Fala mrozu na Bałkanach spowodowała śmierć w ostatnich dniach 10 osób. W sobotę Bośnia była sparaliżowana trwającymi nieustannie od 48 godzin opadami śniegu. W ośrodku pod Sarajewem utknęli prezydenci Chorwacji i Serbii. Odcięta od świata jest też północna część Czarnogóry, nie działają lotniska i kolej.
Kolejne dwie ofiary zimy odnotowano w Czarnogórze i w Bośni. W północnej Czarnogórze jedna osoba zmarła na poboczu drogi z wychłodzenia, a w Bośni ambulans nie zdołał się przebić do chorej, która zmarła.
Śniegi zatrzymały prezydentów Serbii i Chorwacji
W Sarajewie są metrowe zaspy, a w rejonach górskich pokrywa śnieżna osiągnęła metr. Z powodu silnych opadów śniegu prezydenci Chorwacji Ivo Josipović i Serbii Boris Tadić zostali unieruchomieni w hotelu w Jahorinie, ośrodku narciarskim pod Sarajewem, gdzie w piątek uczestniczyli w regionalnym spotkaniu.
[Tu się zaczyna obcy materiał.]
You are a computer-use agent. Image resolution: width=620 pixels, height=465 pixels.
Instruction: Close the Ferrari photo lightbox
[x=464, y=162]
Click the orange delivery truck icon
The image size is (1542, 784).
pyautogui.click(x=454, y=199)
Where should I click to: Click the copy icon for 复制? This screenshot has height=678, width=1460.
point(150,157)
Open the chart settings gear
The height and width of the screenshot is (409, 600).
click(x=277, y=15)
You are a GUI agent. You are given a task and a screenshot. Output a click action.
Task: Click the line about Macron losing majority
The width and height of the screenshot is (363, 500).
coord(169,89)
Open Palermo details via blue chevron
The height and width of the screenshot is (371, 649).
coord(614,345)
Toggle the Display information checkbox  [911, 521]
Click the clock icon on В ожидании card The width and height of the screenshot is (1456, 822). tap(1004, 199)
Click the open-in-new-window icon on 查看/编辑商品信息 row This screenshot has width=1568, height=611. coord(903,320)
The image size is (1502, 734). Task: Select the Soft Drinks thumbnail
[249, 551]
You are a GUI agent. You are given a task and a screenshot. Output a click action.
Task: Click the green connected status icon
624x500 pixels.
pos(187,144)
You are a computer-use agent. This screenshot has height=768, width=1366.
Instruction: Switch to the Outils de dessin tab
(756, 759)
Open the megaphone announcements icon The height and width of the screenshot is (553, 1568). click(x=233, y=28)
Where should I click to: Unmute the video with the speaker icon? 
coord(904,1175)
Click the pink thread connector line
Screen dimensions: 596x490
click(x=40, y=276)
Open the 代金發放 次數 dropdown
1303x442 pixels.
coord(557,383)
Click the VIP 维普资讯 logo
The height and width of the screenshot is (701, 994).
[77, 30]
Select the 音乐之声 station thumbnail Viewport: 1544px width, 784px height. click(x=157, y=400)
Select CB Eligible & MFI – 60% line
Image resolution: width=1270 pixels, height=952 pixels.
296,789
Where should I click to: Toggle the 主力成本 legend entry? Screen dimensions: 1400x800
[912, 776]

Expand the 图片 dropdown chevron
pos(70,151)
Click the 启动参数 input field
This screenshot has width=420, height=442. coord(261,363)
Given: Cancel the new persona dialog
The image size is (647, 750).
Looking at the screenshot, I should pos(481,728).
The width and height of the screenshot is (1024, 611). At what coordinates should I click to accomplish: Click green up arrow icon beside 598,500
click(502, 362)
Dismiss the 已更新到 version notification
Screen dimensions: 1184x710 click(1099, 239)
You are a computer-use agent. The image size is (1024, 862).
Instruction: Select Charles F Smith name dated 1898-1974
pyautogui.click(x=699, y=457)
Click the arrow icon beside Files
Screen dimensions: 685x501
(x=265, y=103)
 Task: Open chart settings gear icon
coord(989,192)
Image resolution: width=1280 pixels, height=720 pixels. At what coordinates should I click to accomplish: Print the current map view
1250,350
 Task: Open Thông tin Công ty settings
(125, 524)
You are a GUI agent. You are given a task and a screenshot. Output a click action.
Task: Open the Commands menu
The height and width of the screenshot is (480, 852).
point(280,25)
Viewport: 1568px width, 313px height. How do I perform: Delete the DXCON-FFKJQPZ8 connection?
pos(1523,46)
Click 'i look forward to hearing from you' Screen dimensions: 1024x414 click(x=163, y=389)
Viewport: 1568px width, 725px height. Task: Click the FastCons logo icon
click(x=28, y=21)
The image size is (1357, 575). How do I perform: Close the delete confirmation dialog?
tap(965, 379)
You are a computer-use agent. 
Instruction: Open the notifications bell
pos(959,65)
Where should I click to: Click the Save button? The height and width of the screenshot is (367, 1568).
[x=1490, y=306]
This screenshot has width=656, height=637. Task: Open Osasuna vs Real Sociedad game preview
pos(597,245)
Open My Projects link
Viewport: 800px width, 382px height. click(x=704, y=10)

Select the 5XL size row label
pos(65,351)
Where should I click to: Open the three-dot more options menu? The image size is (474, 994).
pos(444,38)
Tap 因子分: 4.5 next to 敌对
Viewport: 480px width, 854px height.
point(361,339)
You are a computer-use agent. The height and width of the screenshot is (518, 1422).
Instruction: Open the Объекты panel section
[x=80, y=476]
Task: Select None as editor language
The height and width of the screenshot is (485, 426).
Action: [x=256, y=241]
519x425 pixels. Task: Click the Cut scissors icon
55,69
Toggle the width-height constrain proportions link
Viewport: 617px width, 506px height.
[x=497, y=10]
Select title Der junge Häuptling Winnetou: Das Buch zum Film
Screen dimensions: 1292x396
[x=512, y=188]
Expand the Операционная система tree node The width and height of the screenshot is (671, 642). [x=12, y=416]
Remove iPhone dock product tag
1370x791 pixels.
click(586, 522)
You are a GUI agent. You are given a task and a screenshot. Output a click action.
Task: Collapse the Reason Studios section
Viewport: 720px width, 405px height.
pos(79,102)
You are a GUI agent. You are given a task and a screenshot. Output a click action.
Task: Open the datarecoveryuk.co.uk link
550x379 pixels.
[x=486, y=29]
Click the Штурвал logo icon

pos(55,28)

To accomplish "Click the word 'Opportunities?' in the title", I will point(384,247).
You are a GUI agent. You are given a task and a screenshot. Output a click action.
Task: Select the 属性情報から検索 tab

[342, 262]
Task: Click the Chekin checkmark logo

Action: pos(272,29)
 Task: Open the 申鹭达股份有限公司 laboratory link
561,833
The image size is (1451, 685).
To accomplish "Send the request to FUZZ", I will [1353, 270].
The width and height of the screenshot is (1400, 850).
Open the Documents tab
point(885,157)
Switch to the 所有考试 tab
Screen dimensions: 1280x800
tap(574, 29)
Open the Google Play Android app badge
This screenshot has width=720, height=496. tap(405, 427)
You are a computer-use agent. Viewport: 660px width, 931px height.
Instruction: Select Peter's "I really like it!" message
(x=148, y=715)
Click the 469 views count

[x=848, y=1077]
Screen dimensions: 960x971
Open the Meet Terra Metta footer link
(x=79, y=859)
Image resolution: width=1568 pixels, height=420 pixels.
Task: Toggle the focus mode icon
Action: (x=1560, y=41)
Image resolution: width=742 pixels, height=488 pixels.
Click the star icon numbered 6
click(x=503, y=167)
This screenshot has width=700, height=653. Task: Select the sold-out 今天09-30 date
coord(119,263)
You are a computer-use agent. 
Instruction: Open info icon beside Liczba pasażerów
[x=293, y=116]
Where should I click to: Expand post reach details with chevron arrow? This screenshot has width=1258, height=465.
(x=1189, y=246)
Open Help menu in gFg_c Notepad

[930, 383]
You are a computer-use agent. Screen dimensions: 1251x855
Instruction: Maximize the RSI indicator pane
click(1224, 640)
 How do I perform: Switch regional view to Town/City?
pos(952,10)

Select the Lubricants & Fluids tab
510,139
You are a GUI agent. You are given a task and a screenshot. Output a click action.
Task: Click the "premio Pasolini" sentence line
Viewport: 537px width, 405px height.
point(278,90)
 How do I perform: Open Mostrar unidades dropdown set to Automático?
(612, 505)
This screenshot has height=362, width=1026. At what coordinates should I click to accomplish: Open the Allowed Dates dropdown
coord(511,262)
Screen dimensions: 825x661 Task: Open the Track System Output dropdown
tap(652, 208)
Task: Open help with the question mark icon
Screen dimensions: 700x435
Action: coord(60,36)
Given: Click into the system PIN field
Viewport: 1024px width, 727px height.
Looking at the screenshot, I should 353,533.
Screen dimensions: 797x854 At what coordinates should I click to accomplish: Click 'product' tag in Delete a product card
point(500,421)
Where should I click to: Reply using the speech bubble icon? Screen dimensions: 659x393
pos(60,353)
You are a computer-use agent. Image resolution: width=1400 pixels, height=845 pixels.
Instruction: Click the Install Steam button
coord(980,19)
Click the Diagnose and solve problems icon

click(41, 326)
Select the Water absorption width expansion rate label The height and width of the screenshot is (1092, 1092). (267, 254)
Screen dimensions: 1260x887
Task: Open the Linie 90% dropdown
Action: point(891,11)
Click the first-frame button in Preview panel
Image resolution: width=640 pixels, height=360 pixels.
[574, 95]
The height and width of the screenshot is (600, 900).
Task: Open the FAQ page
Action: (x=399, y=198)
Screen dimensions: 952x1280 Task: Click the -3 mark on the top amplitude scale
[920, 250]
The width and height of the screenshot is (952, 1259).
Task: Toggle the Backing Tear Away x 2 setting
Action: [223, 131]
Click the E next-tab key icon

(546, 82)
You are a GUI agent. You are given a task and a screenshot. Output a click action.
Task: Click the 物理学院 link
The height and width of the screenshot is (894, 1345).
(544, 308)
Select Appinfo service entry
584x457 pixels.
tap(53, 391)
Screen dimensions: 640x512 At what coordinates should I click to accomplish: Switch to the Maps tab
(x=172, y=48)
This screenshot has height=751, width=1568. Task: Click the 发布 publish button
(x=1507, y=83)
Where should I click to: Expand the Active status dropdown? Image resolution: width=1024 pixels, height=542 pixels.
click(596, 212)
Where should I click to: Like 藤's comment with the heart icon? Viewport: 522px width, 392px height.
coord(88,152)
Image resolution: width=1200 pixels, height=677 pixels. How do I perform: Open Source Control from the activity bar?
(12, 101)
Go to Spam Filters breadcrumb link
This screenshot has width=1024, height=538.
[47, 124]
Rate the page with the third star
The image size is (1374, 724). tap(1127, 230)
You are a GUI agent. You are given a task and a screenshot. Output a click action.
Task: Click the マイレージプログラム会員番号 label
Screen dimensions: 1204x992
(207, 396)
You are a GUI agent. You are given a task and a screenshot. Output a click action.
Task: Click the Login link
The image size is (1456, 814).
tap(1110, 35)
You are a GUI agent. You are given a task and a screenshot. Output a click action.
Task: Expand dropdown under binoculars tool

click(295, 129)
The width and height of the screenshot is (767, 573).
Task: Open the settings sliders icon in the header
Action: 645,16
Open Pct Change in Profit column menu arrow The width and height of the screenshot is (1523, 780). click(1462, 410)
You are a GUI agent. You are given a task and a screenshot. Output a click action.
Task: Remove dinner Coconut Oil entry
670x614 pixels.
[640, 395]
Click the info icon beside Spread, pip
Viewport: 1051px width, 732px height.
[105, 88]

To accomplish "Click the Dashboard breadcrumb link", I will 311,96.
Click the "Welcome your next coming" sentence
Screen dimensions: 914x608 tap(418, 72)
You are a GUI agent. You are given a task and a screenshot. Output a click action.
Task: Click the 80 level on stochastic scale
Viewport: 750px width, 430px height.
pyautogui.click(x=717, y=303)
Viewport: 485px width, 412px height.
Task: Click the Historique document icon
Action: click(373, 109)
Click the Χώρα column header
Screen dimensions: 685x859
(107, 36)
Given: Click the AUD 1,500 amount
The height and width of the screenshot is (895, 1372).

W stolicy Bośni nie działa transport publiczny. Wiele tramwajów tkwi w zaspach na torach od piątku wieczora. Przejezdna jest jedynie główna arteria miasta. Rano temperatura w Sarajewie spadła do -14 stopni.
Zdjęcia zasypanego Sarajewa, a dokładniej dzielnicy Nowo Sarajewo, przesłała nam mieszkanka tego miasta, Dagna Lewandowska. Widać na nich m.in. opustoszałą główną ulicę przelotową (zdjęcie nr 2) i kelnerów z Hotelu Brisol, którzy na ulicy rozdają ciepłą herbatę (zdj. nr 3)
Drogi nieprzejezdne
Drogi w Bośni są zamknięte dla transportu ciężkiego. Całkowicie wstrzymano ruch na drogach w środkowej i wschodniej Bośni z uwagi na zagrożenie lawinami.
- Zaproponujemy władzom wprowadzenie stanu klęski żywiołowej i poprosiliśmy o pomoc wojsko - powiedział w sobotę Milimir Doder z obrony cywilnej.
Zasypane wioski i drogi, wojsko ewakuowało mieszkańców
Górzysta, północna część Czarnogóry była w ostatnich godzinach odcięta od świata z powodu silnych opadów śniegu. W nocy ratownikom udało się ewakuować 120 osób z zasypanych wiosek, w tym 30 albańskich uczniów, którzy przyjechali tu na ferie.
Uratowano też 11 osób, które spędziły w zablokowanym przez śnieg autobusie 16 godzin. Temperatura spadła wtedy do -20 stopni. Port lotniczy w stolicy kraju, Podgoricy i lotnisko w Tivacie na wybrzeżu Adriatyku są zamknięte. Sparaliżowany jest też ruch kolejowy.
W Serbii stan wyjątkowy ogłoszono w 27 miejscowościach. Wojsko i policja czyszczą drogi ze śniegu.